How about we think up a new story of American progress. How about, for example, we make movies examining how Iroquois men were called upon to finish the top of the Gateway Arch in Saint Louis because Black and White men couldn’t finish it? (There is a small line in this article about the Gateway Arch that says Mohawks were among those who finished the Arch. They were THE ONES who finished it.) How about we have a steadfast conversation about how we have yet to acknowledge how Native Americans preside as the original entrepreneurs in the United States (I mean, President Jackson did not remove Native Americans from the South because they were merely squatting. They were making money! And lots of it!)
The heralding of Black Americans in the shadow of White oppression is great. Nevertheless, it must be matched by the dedication of our story telling ability to the other parts of the American landscape that remains so ripe. There is a scene in “42” where Branch Rickey looks at Jackie Robinson and says “You’re a medicine Jack.” This statement is meant to make us all feel better about the progress our nation has made. But I ask, what would it mean for Native Americans to have a medicine? That is, what would it mean for Native American images to be central components of stories that are stuck in the mire of American life….not in feathers and on horses, but in metalworking outfits and holding baseball bats?
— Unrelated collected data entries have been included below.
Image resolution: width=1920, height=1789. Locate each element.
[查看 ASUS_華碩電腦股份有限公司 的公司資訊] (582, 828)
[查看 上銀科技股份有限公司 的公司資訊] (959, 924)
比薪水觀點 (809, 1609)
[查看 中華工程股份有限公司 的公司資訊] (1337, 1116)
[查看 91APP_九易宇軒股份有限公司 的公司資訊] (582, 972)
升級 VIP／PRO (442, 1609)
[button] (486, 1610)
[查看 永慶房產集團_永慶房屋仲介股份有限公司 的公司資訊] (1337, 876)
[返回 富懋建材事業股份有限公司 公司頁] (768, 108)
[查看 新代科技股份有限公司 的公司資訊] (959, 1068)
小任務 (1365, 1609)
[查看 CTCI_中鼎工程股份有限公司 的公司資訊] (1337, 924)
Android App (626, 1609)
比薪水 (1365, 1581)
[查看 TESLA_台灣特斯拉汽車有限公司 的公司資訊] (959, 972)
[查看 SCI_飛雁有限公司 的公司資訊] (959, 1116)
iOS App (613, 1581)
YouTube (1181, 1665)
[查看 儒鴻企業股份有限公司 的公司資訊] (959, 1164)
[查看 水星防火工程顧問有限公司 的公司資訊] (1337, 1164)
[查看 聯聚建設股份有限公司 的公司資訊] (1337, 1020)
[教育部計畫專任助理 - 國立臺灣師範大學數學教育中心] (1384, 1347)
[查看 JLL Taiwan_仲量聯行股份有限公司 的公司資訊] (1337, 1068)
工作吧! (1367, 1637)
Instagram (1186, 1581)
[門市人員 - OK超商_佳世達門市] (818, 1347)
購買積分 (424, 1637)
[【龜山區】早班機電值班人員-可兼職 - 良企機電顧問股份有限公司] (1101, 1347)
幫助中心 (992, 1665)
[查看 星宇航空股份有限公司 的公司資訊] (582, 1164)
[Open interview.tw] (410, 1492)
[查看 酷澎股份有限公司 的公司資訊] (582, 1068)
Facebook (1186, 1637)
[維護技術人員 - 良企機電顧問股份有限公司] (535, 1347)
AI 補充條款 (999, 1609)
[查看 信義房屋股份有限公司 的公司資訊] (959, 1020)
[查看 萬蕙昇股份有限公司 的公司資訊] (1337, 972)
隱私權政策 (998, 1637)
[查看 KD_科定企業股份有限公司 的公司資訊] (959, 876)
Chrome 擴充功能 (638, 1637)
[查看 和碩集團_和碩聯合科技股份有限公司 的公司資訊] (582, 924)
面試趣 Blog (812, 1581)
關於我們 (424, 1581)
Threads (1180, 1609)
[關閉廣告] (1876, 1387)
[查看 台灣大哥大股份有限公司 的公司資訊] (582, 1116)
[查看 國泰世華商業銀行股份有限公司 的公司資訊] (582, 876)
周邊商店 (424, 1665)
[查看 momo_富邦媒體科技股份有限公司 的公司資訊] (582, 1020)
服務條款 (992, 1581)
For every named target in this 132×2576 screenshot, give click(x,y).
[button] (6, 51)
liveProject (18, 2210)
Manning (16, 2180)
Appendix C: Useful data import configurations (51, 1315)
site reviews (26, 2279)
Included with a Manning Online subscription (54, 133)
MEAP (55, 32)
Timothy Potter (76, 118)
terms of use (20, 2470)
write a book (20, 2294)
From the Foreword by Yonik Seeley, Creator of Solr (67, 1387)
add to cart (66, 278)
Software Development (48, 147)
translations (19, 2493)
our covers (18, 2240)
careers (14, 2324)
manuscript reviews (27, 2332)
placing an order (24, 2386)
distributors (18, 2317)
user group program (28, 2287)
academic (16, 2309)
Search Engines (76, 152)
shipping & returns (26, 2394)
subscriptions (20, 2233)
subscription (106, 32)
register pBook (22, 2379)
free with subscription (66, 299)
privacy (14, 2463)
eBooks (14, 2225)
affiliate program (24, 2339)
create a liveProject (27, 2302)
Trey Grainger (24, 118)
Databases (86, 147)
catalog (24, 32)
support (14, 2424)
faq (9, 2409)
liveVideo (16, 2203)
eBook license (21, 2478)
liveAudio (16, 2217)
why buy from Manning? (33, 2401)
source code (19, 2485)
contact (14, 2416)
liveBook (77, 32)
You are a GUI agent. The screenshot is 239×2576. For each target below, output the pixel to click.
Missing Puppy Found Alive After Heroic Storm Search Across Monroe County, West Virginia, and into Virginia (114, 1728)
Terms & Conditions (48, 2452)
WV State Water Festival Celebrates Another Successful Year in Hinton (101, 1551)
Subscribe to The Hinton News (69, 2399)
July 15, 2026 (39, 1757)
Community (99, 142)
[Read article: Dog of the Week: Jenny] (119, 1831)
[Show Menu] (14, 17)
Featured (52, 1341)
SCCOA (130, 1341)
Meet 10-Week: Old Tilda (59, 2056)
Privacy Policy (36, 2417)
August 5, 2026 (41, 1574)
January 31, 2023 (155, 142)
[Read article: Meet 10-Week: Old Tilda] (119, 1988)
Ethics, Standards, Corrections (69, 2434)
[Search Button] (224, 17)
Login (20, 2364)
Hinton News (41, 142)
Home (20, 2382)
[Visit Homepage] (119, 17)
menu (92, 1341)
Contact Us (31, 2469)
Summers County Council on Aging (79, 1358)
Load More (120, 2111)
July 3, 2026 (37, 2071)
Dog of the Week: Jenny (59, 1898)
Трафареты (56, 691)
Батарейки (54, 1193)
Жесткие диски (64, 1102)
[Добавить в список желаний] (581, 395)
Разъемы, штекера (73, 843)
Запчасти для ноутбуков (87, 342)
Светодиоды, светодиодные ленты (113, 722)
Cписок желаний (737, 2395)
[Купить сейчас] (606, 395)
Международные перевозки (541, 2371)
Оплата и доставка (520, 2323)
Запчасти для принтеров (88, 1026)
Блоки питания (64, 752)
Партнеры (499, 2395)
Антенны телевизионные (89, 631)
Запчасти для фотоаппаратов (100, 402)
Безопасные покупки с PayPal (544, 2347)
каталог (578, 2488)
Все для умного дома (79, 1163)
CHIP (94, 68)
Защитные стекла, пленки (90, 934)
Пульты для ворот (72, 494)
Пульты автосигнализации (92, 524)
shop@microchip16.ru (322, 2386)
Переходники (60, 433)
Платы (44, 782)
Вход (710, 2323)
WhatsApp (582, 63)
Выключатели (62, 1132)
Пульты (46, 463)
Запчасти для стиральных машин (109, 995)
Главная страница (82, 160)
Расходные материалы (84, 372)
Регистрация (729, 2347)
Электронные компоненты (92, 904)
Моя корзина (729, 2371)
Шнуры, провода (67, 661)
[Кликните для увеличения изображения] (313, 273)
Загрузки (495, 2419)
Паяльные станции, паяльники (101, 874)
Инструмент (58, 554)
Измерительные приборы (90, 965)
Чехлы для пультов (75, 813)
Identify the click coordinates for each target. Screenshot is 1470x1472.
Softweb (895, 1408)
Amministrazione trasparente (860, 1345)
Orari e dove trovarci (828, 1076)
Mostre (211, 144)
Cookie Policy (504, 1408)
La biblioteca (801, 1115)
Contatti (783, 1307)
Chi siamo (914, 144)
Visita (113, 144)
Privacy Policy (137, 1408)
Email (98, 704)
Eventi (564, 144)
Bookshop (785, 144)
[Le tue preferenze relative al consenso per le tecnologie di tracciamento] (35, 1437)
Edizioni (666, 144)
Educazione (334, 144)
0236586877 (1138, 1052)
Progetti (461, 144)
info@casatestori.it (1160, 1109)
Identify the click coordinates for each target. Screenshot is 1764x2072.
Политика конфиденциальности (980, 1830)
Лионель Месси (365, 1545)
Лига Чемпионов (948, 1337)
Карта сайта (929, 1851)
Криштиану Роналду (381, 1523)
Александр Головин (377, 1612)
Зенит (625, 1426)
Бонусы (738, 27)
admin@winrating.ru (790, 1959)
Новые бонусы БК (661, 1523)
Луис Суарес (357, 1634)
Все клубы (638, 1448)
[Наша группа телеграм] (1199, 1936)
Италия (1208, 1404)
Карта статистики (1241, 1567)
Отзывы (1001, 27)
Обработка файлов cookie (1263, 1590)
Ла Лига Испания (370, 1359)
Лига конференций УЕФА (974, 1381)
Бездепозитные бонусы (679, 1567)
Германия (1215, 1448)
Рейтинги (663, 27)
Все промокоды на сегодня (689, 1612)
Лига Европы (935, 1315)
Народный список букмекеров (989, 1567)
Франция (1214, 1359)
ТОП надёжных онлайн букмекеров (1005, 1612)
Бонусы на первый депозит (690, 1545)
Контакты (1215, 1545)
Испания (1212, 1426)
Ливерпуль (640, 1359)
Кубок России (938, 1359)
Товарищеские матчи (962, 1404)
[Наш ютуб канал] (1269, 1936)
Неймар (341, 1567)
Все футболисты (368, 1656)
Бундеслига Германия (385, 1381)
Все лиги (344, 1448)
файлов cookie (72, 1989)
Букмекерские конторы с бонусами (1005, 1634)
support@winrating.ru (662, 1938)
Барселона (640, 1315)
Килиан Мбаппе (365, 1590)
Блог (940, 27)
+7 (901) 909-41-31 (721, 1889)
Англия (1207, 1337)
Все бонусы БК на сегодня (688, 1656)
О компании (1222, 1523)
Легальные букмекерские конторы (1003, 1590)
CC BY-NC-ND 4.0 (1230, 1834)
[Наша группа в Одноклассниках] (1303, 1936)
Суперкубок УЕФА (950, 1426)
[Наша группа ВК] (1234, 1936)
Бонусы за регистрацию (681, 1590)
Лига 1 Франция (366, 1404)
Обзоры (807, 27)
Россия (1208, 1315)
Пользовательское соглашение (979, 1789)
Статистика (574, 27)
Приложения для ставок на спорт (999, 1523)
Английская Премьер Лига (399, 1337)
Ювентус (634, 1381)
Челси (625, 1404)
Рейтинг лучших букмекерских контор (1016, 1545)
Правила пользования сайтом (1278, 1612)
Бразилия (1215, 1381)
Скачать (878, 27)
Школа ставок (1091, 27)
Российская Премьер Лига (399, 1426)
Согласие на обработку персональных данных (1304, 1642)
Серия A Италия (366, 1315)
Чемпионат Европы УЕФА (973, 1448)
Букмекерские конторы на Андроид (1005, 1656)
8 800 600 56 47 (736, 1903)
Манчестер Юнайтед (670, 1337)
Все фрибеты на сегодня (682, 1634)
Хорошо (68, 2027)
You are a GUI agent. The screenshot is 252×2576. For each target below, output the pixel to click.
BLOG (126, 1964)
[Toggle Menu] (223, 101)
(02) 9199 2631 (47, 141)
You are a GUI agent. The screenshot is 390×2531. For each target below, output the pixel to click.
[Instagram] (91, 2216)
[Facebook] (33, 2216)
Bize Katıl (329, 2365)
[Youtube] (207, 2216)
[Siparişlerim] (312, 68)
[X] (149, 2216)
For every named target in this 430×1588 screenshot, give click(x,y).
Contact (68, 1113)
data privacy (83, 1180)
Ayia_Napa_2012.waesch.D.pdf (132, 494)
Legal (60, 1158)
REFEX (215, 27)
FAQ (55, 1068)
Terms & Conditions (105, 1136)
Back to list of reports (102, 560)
If you ask folks back in North Carolina, out in Oklahoma, and up in New York, there were quite a number of Native American baseball players whose ability to be a medicine to Native American youth was razed…not by a segregated baseball environment but by complete invisibility. Begin discussing Native American people as the truth…as the temples of success and achievement. Show Native American children how our heritage of extraordinary ability has been oppressed and muddled to degrees that are unimaginable.
Then place the real stories in feature films. Use my idea about the Mohawks. It would make for an awesome film.
But back to the Rickey statement to Jackie…
What does disease do after a long time without medicine to combat it?